[Stored data]
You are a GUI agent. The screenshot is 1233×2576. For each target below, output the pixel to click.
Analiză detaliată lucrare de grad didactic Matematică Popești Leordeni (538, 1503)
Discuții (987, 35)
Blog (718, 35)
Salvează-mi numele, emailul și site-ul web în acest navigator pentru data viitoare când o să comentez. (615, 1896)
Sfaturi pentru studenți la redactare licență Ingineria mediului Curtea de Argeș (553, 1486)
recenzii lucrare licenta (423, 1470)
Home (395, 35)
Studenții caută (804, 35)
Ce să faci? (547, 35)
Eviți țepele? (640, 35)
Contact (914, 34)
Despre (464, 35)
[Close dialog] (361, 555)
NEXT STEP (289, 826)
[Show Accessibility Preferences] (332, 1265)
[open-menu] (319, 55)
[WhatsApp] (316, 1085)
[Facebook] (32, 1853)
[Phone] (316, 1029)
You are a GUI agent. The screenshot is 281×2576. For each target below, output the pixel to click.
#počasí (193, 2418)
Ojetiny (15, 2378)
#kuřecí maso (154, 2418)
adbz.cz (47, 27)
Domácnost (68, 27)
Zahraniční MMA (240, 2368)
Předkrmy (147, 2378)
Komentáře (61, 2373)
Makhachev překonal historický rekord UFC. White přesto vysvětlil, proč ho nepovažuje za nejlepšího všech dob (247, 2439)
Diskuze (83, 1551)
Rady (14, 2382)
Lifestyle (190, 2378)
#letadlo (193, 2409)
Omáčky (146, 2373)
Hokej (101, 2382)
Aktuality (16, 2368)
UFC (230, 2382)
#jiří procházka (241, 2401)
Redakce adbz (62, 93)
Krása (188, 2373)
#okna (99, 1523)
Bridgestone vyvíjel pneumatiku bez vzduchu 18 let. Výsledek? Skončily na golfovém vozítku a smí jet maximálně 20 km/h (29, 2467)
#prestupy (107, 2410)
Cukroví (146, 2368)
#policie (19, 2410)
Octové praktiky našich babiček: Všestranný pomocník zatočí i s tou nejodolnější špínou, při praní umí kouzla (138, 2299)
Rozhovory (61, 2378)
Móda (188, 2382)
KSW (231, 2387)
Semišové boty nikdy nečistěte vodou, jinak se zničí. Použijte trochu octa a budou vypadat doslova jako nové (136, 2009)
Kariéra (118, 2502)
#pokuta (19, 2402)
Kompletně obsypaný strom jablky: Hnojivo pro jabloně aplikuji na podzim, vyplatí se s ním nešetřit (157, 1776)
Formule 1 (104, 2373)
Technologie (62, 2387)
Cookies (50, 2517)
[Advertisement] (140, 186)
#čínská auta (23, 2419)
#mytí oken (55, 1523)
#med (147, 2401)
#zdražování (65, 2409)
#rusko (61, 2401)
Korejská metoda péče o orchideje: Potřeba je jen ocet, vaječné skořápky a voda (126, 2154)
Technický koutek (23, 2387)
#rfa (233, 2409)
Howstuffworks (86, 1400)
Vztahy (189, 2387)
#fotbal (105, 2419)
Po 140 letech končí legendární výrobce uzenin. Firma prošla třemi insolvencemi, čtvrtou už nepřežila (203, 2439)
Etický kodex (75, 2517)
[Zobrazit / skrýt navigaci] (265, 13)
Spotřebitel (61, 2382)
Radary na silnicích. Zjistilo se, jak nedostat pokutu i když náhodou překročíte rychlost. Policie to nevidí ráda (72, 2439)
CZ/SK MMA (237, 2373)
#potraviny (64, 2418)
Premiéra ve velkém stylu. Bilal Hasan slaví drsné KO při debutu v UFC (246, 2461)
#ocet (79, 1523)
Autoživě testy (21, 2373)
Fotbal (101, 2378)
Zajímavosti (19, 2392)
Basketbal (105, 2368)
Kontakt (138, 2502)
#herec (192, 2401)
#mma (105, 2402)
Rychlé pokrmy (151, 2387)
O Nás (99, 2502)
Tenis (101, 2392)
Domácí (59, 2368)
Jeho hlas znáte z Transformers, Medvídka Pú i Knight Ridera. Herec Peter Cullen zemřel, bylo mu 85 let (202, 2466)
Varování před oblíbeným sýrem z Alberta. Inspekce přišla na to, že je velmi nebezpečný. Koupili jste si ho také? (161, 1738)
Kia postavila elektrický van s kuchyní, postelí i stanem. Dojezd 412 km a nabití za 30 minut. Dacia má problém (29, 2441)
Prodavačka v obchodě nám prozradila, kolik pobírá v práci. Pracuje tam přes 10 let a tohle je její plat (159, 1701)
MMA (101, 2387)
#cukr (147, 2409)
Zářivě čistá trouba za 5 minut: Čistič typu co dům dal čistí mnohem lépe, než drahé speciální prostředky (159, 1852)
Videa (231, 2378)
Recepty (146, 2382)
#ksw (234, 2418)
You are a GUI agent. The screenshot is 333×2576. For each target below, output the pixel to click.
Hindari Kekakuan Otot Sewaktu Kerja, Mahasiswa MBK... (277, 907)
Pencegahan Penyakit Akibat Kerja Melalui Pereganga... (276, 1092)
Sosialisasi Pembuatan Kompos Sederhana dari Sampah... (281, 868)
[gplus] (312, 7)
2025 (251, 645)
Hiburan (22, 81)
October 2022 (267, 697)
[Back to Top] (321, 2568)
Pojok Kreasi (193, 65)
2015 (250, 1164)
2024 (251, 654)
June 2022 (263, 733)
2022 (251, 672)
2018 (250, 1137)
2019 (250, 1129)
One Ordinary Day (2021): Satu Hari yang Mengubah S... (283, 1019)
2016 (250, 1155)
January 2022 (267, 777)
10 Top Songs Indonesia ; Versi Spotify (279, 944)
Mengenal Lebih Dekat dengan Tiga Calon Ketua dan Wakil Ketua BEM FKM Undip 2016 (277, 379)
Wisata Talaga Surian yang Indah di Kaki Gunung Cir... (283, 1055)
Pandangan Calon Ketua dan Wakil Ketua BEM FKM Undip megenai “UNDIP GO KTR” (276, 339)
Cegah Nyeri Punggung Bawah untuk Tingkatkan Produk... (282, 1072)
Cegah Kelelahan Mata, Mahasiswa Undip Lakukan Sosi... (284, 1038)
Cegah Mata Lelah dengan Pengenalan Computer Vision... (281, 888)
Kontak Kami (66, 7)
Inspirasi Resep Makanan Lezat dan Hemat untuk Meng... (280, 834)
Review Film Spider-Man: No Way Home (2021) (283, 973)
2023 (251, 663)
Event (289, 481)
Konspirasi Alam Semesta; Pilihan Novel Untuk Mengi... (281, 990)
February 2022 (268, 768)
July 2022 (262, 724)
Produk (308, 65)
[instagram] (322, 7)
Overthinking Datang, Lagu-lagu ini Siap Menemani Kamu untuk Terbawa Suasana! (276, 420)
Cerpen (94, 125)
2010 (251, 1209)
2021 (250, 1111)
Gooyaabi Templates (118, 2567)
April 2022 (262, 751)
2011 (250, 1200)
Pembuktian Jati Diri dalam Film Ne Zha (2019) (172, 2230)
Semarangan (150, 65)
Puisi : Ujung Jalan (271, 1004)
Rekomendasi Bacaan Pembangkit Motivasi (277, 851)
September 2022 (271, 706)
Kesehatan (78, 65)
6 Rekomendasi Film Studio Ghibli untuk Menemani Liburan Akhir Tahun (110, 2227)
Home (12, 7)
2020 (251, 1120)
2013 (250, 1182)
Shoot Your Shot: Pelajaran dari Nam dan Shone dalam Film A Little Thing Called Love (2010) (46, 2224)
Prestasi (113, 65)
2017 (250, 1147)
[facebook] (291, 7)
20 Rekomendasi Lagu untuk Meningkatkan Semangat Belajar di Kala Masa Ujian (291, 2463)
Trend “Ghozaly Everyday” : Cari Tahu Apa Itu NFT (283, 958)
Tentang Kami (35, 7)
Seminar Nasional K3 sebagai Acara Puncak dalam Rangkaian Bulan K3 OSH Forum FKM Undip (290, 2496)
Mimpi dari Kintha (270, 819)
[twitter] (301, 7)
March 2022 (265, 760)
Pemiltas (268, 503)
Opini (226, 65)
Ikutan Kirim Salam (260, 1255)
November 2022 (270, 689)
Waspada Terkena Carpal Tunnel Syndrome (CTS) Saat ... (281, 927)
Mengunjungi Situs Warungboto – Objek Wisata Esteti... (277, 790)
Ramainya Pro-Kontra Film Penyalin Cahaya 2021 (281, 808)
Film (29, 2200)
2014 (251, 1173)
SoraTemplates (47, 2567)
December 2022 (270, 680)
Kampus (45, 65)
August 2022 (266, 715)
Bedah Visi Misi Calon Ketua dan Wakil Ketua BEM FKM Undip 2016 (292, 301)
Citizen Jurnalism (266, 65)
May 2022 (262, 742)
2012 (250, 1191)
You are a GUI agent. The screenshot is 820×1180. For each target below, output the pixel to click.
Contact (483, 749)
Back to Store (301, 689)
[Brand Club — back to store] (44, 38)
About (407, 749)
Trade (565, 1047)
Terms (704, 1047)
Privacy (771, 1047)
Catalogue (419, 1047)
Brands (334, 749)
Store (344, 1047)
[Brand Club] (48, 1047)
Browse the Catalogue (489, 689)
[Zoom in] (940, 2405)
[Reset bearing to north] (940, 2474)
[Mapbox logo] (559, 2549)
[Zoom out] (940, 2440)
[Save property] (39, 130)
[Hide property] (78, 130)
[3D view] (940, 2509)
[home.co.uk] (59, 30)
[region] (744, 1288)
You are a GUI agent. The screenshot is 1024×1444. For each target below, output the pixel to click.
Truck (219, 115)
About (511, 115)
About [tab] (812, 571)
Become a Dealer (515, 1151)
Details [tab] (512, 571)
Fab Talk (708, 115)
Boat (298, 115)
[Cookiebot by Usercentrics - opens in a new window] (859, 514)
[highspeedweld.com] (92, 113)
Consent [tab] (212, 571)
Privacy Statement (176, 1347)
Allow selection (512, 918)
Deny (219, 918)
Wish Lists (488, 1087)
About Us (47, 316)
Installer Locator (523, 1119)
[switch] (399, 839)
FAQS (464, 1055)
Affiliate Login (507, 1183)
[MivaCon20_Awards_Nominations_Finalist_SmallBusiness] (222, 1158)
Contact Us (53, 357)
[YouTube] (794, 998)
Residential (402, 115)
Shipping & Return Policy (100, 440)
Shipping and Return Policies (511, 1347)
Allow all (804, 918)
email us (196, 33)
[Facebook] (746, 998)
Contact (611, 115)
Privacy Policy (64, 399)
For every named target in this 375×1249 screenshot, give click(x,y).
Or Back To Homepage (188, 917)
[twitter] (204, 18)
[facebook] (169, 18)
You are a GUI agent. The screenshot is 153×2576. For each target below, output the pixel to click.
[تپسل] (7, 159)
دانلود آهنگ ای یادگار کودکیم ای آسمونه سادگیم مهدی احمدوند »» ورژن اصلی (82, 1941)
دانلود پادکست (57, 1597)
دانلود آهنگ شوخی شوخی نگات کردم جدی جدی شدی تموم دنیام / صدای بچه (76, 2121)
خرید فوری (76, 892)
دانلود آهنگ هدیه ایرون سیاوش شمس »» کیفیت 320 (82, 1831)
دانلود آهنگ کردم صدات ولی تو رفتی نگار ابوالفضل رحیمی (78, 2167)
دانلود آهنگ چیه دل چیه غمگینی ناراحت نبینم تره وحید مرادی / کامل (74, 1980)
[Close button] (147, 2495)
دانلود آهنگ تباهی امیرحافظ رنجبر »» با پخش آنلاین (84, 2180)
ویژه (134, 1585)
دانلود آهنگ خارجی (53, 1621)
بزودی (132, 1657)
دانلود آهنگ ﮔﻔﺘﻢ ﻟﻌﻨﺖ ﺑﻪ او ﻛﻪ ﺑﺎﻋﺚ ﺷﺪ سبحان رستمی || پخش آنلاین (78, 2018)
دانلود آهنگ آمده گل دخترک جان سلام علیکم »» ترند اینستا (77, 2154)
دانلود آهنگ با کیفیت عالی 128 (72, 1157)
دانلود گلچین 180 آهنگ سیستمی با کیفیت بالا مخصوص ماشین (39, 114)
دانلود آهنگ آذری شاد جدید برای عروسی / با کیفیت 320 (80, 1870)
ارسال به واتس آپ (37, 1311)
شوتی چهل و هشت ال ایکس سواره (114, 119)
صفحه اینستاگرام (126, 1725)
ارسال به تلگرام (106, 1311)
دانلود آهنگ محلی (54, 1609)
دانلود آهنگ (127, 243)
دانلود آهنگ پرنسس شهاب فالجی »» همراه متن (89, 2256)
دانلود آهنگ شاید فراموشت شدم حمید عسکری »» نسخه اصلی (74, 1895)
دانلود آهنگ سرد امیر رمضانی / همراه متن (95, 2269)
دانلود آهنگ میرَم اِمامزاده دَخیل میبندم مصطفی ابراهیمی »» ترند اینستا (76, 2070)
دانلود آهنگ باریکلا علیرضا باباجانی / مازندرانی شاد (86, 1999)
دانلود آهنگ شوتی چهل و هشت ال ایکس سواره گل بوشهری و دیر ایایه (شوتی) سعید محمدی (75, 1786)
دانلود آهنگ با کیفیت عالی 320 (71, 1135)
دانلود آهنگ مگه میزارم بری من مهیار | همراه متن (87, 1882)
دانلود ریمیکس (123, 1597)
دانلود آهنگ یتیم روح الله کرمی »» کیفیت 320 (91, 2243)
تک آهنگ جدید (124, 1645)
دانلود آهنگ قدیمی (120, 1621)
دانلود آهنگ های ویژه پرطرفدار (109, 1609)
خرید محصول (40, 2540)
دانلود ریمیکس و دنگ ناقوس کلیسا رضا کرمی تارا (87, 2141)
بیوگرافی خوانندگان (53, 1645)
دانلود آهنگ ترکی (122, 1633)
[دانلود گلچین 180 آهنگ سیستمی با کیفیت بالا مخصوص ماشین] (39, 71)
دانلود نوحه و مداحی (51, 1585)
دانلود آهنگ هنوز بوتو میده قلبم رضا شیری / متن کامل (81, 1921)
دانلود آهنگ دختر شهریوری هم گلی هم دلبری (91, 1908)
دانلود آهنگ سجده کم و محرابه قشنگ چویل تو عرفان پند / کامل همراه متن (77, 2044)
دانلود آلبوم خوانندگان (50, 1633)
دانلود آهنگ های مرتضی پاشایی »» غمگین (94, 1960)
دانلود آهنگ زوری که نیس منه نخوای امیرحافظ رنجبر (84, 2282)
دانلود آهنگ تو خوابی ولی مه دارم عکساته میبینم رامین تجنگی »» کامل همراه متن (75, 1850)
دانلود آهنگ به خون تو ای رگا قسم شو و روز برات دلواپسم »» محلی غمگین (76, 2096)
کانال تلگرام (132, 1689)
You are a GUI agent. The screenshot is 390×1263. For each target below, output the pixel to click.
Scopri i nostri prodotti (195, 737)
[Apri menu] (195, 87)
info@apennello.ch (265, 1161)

What you have to do => Set aside each line above that includes the string "minut" and report it.

Reply to the task =>
Kia postavila elektrický van s kuchyní, postelí i stanem. Dojezd 412 km a nabití za 30 minut. Dacia má problém (29, 2441)
Zářivě čistá trouba za 5 minut: Čistič typu co dům dal čistí mnohem lépe, než drahé speciální prostředky (159, 1852)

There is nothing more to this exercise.